--- Begin Document passage ---
The point system is as follows

1st Place-5 points
2nd Place-4 points
3rd Place-3.5 points
4th Place-3 points
5th Place-2.5 points

There will be no restrictions on short films. A minimum of three films must be listed. You may edit your post freely up until the time that the voting is closed, which will be in about a week. I will give at least 24 hours warning before tallying votes.

You may begin now.

IMDB Power Search (http://www.imdb.com/list)

Russ
08-28-2008, 07:07 PM
1. Aguirre: The Wrath of God
2. Pink Flamingos
3. Sleuth
4. Deliverance
5. What's Up, Doc?
--- End Document passage ---
--- Begin Materials provided ---
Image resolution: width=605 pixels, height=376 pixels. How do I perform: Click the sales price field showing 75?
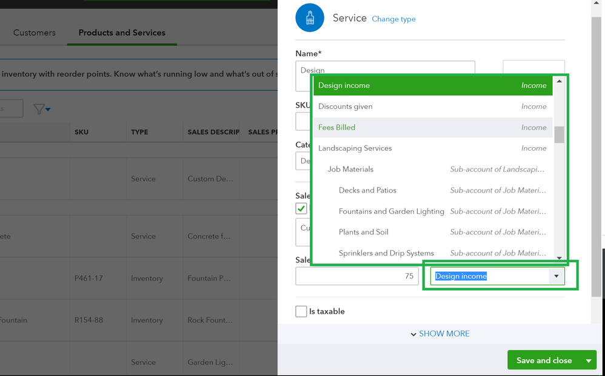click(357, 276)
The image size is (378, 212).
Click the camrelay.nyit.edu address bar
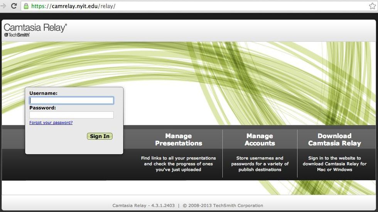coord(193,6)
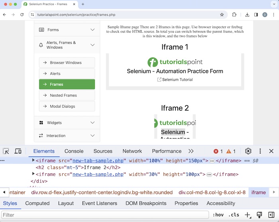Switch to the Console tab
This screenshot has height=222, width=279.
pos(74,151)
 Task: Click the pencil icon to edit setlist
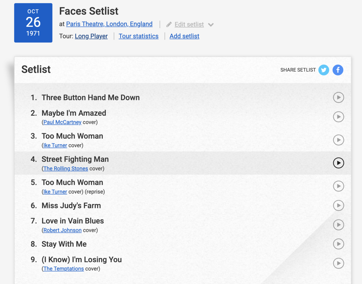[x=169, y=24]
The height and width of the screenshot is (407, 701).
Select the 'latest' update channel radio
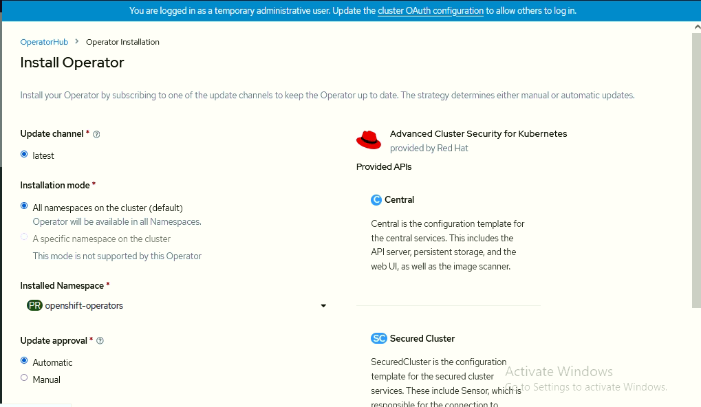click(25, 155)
--- End Materials provided ---
--- Begin Materials provided ---
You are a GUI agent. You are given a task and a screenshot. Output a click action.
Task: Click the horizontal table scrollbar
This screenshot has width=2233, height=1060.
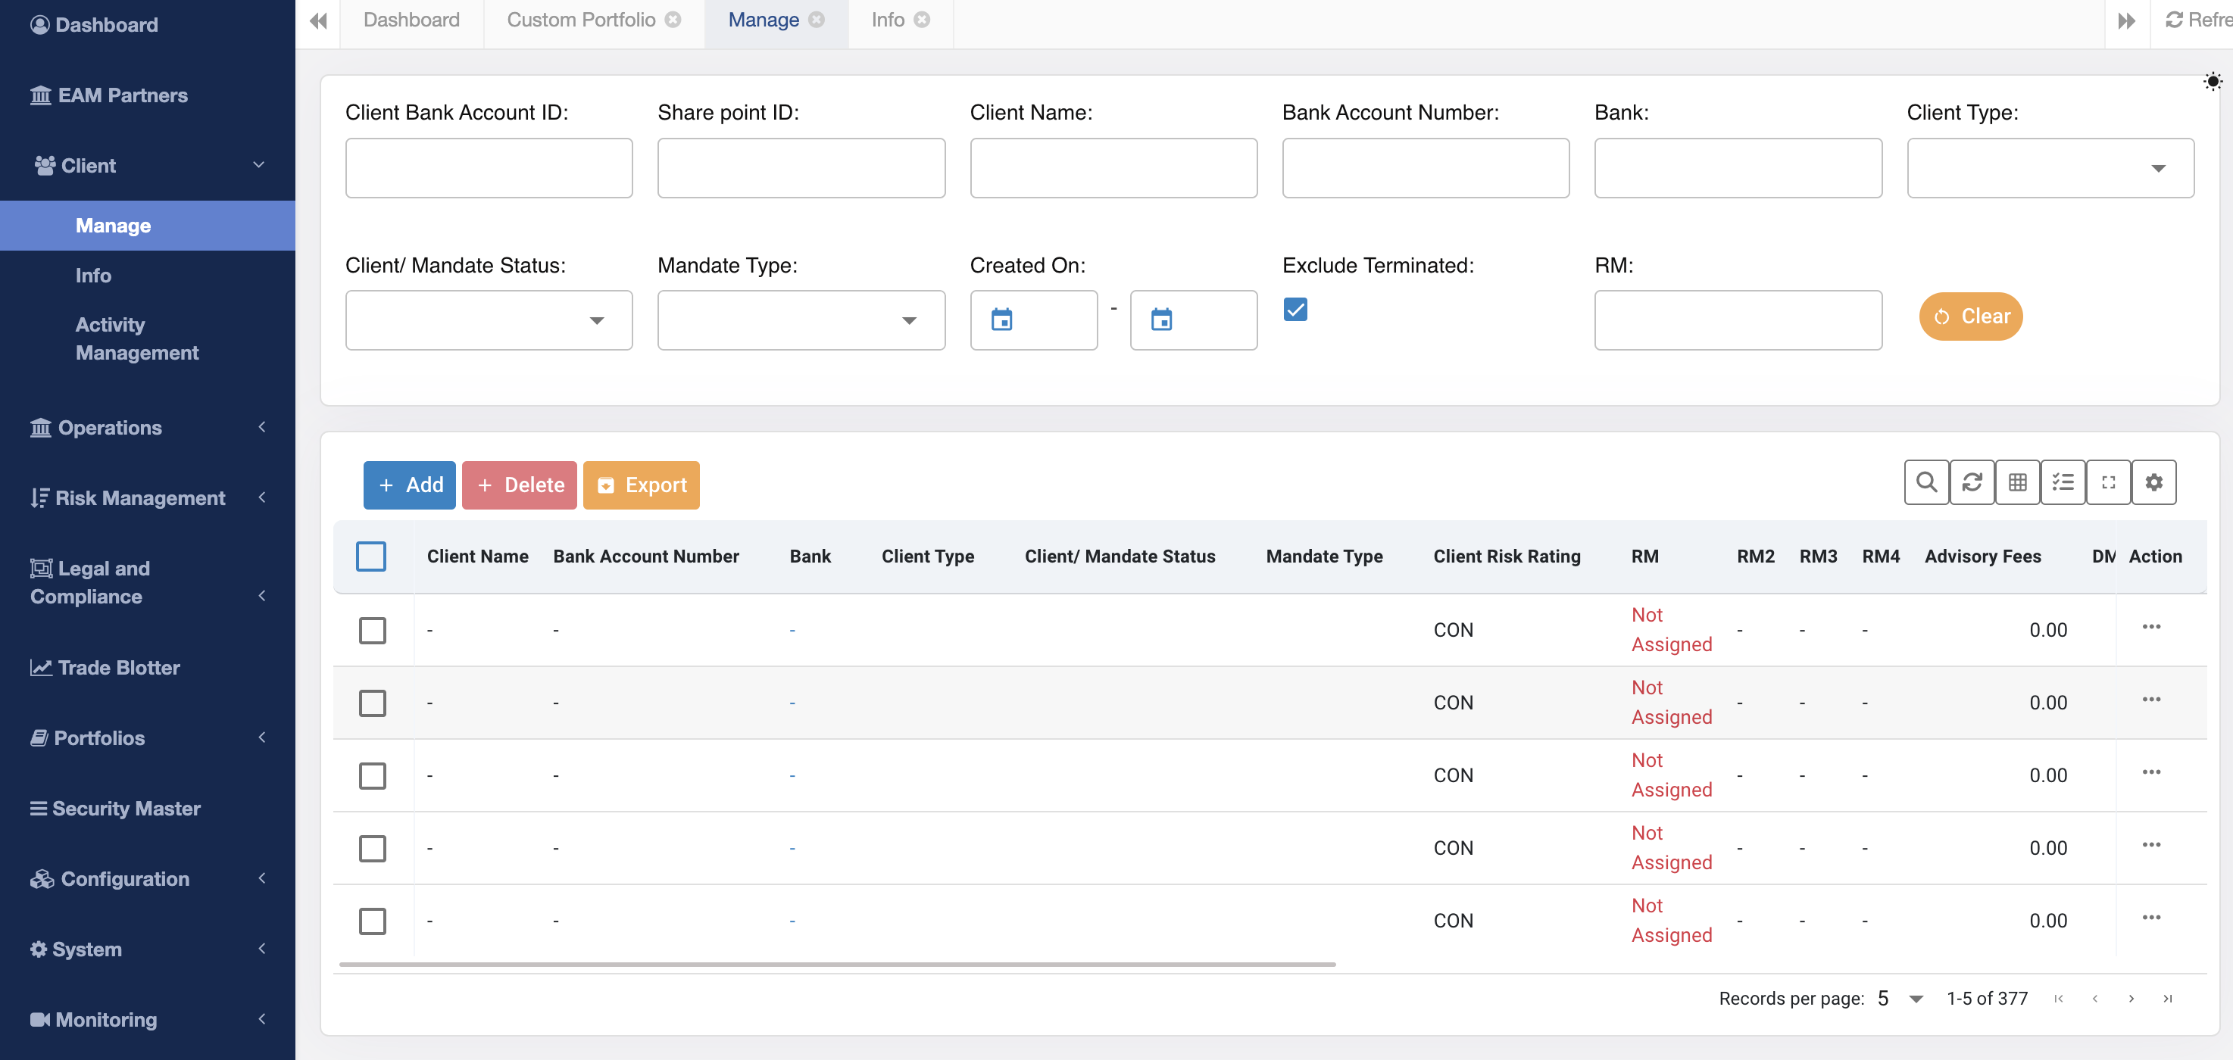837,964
--- End Materials provided ---
--- Begin Materials provided ---
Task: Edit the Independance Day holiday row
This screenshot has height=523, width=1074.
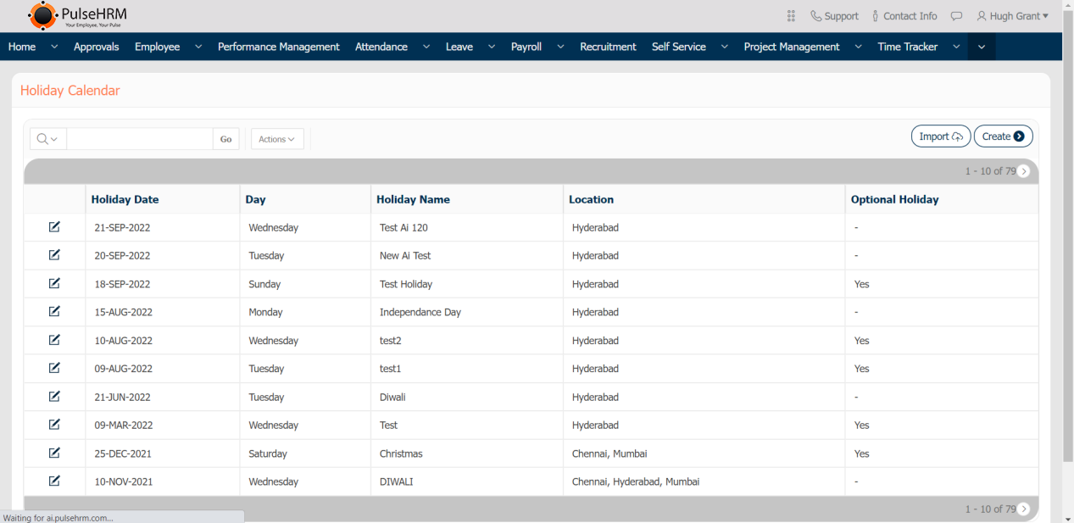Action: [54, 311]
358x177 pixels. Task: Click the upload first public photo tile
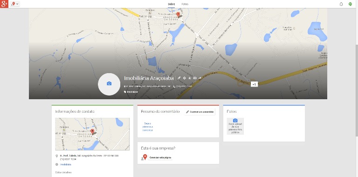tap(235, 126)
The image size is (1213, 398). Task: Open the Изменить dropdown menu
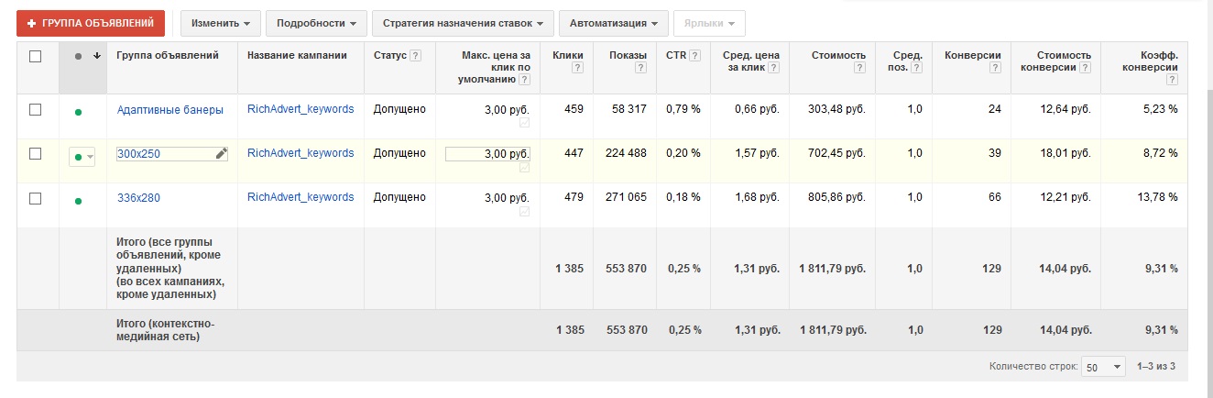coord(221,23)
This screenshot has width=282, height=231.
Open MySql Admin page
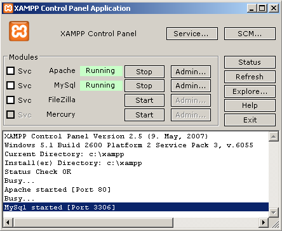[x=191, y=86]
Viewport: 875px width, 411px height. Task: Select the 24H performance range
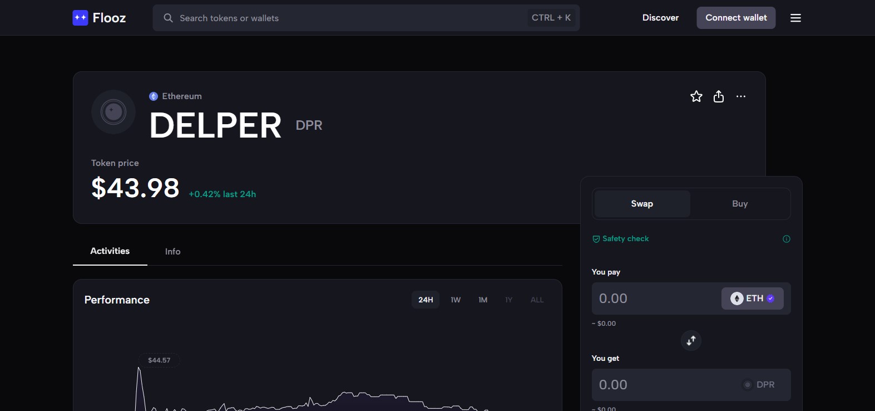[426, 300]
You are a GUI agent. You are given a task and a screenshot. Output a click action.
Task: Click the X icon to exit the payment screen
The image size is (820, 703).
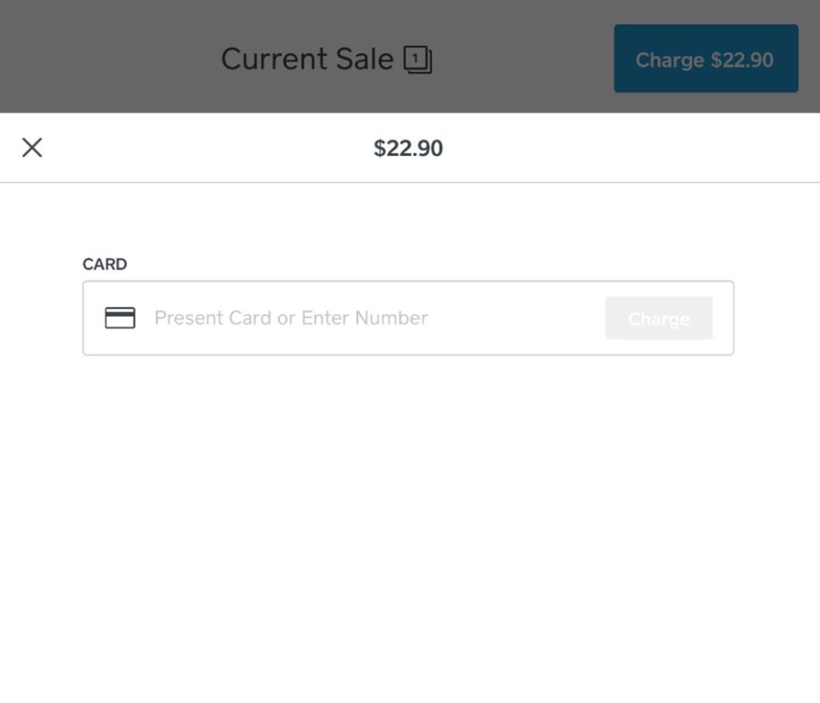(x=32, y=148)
--- End Materials provided ---
* What you need to do
A: In the records, copy out word for word everything from the line that contains "Image resolution: width=605" through the line that contains "click(25, 155)", including both of those lines. Don't include the pictures.
B: Continue the forum post about the film voting contest from the point where it ends.
The forum post and the records have nothing to do with each other.

* Results of the exercise
A:
Image resolution: width=605 pixels, height=376 pixels. How do I perform: Click the sales price field showing 75?
click(357, 276)
The image size is (378, 212).
Click the camrelay.nyit.edu address bar
coord(193,6)
Switch to the Console tab
This screenshot has height=222, width=279.
pos(74,151)
 Task: Click the pencil icon to edit setlist
[x=169, y=24]
The height and width of the screenshot is (407, 701).
Select the 'latest' update channel radio
click(25, 155)

B:
dreamdead
08-28-2008, 07:11 PM
1. Aguirre, the Wrath of God (Werner Herzog)
2. Chloe in the Afternoon (Eric Rohmer)
3. The Godfather (Francis Ford Coppola)
4. Last Tango in Paris (Bernardo Bertolucci)
5. Cabaret (Bob Fosse)

HM: Cries and Whispers

Philosophe_rouge
08-28-2008, 07:12 PM
1. Cries and Whispers
2. Aguirre, der Zorn Gottes
3. Cabaret
4. The Godfather
5. Sleuth

Raiders
08-28-2008, 07:21 PM
1. Aguirre, the Wrath of God (Herzog)
2. The Godfather (Coppola)
3. The King of Marvin Gardens (Rafelson)
4. Chloe in the Afternoon (Rohmer)
5. The Merchant of Four Seasons (Fassbinder)

--------------------------------------------

6. Cabaret (Fosse)
7. The Lorax (Pratt)
8. The Discreet Charm of the Bourgeoisie (Bunuel)
9. The Last House on the Left (Craven)
10. The Candidate (Ritchie)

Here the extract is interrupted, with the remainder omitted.